## Passage for review
--
Archive of selected extracts from my Triple Crunch log
Academy set up that encourages teenagers to leave school to try and become tycoons
10 May 2009: Dragon’s Den judge and entrepreneur Peter Jones funds a National Enterprise Academy (jointly with government), with a pilot intake of 28 teenagers. He originally wanted to call it the “Tycoon’s Academy,” rather suggesting that the values will be those portrayed on The Dragon’s Deen and The Apprentice. He plans to bring “tycoon teaching” to thousands via a qualification he has devised with Edexcel the exam group, to be taught at further education colleges around the country.
My view: It doesn’t help that the youth of Britain, and whoever else is watching, sees the values of the dysfunctional capitalism that has so failed us pushed on prime time. There is no mention of anything vaguely to do with social mission, corporate responsibility, or a common sense of economic security.
Gillian Tett’s book describes the effort made by the banking elite at “idealogical domination”
--
## Excerpted records

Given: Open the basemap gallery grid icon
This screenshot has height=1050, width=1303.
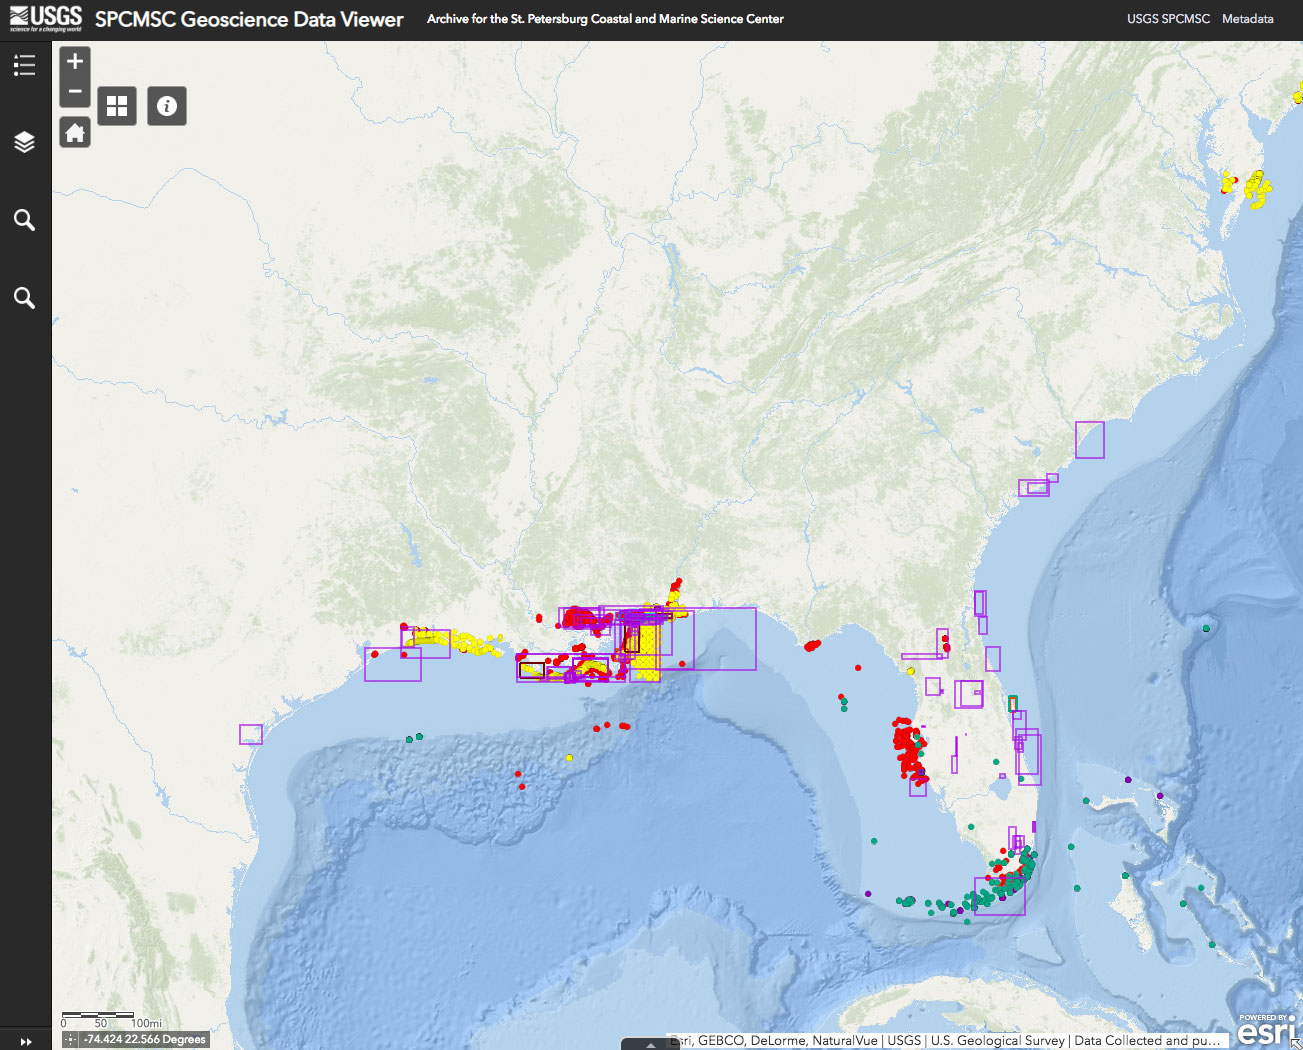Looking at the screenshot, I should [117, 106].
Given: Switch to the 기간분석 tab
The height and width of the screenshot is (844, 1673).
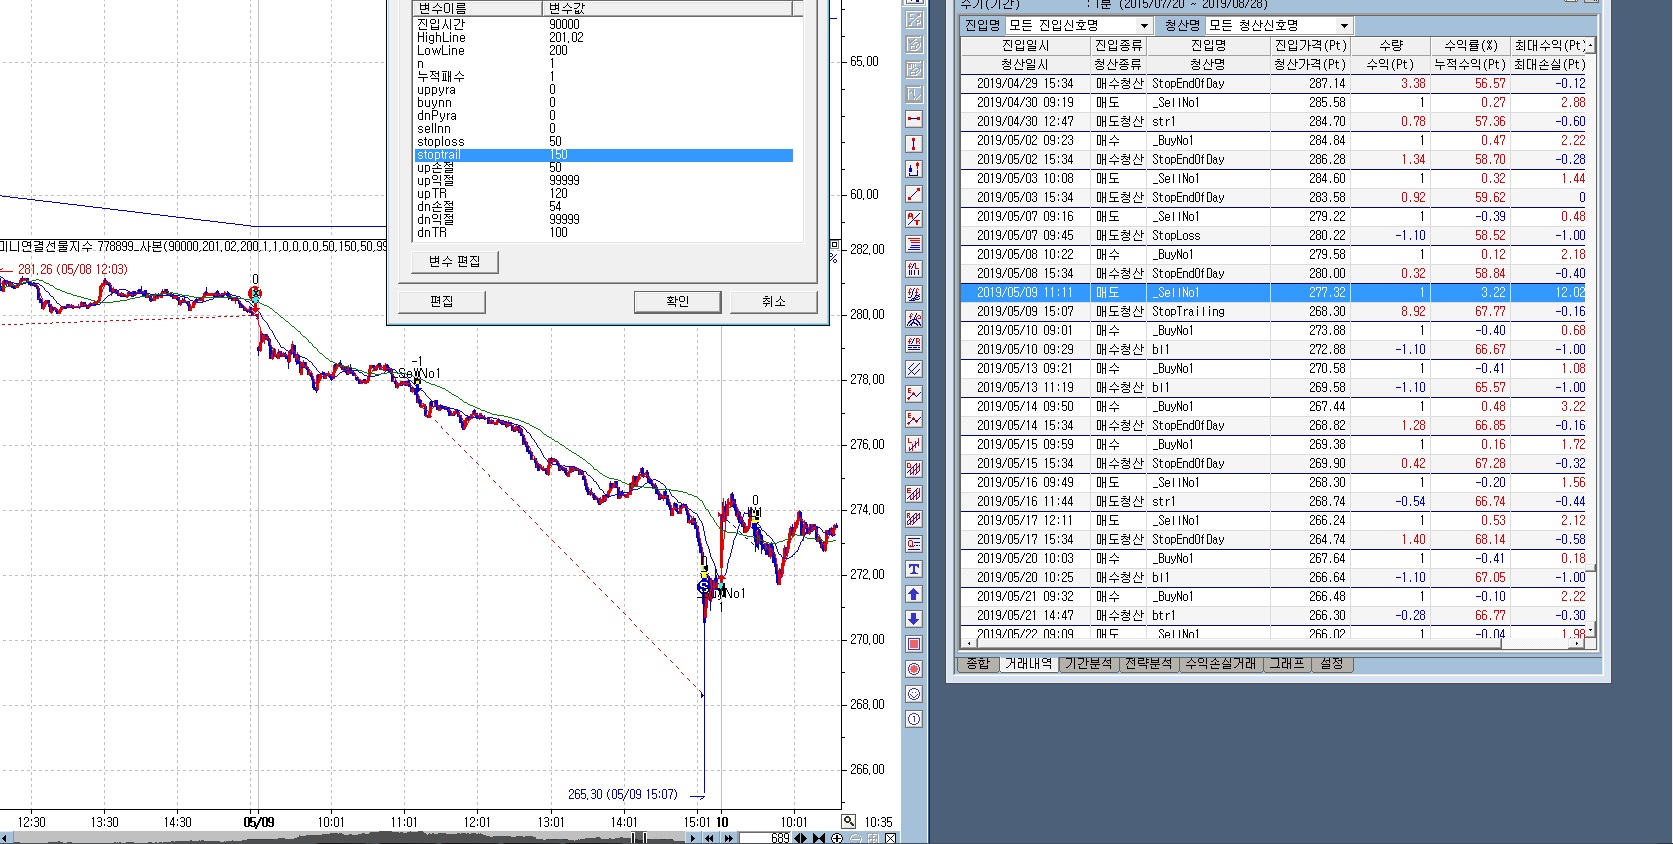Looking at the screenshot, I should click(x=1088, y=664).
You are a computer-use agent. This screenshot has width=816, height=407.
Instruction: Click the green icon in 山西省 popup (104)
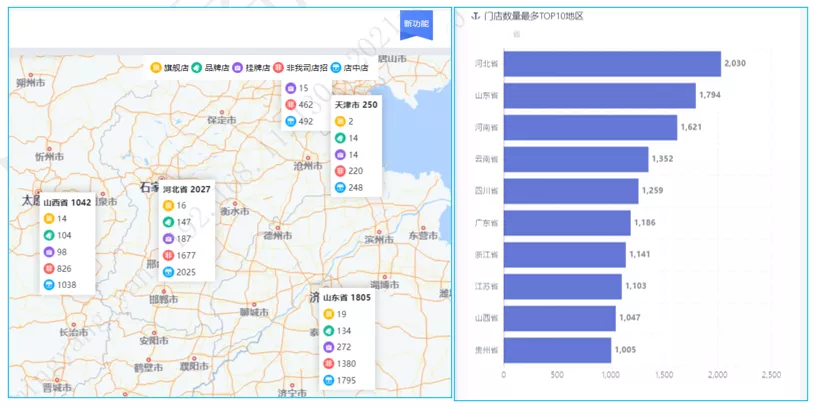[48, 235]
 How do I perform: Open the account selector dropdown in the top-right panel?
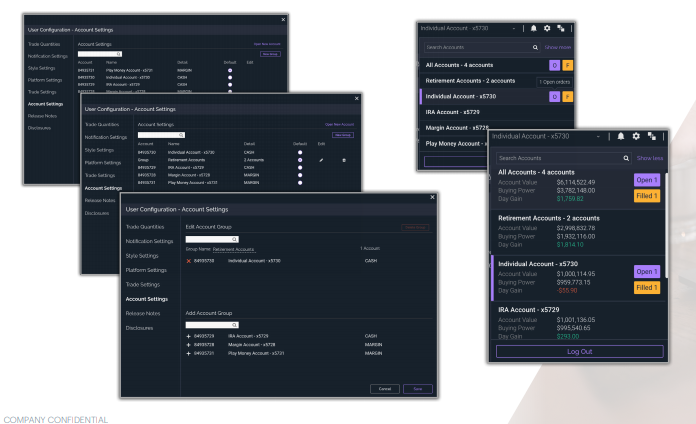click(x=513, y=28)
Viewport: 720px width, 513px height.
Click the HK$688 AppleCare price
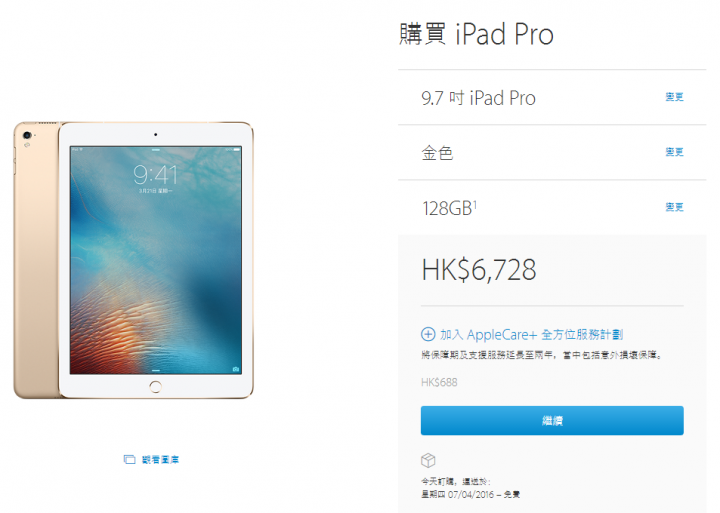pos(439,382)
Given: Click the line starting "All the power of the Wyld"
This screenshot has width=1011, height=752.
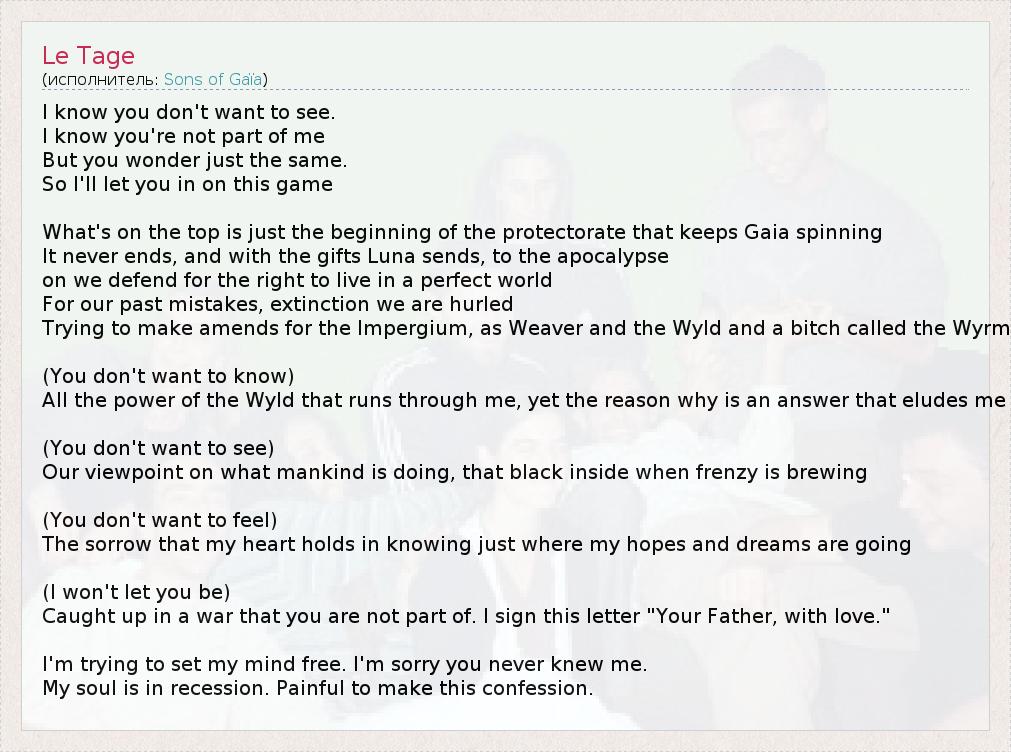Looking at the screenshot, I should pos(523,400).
--
## To do
1. Transcribe the Triple Crunch log extract, beginning at the words "Archive of selected" and stopping after "around the country.".
2. Pick up the Triple Crunch log extract after its final sentence and keep writing it.

## Answers to each task
1.
Archive of selected extracts from my Triple Crunch log
Academy set up that encourages teenagers to leave school to try and become tycoons
10 May 2009: Dragon’s Den judge and entrepreneur Peter Jones funds a National Enterprise Academy (jointly with government), with a pilot intake of 28 teenagers. He originally wanted to call it the “Tycoon’s Academy,” rather suggesting that the values will be those portrayed on The Dragon’s Deen and The Apprentice. He plans to bring “tycoon teaching” to thousands via a qualification he has devised with Edexcel the exam group, to be taught at further education colleges around the country.

2.
25 April 2009: Elites do this to maintain power, the trained social anthropologist, now FT star journalist, argues in her book. They decide what is talked about and what is not. There was a major “social silence” of this kind around the epidemic growth of derivatives, and so the practitioners began to view themselves as detached from society, like the inhabitants of Plato’s cave. The crisis was foreseen by a few, including Tett. A veteran financier, Felix Rohatyn,[8] warned back in the early 1990s that derivatives were “financial hydrogen bombs built on personal computers by 26-year-olds with MBAs.” In a review in the FT, Howard Davies describes Tett’s thesis as a small group of “quants” at J. P. Morgan inventing credit derivatives – CDOs, CLOs and so on – but greedy people in other banks who then misunderstood and misused them, leading to the disaster.
My view: It’s the same in the oil and gas industry and its supporting institutions. There is a very big “social silence” about peak oil.
15 April 2009: In the years running up to the crisis, there was a “quiet coup”, akin to the stranglehold often achieved by business elites in emerging countries. Simon Johnson, writing in Atlantic Monthly, is now a professor at the Sloan School. Says the FT’s Martin Wolf, the US is “caught between the elite’s fear of bankruptcy and the public’s loathing of bailouts.” Decisive restructuring is needed, he says: core financial institutions must be rendered credibly solvent, and none can remain too big to fail. “That is not capitalism, that is socialism.”
My view: Socialism for the rich, that is. The rest of us are forced to live under the current version of capitalism.
Many banks still don’t know the extent of their most toxic “assets”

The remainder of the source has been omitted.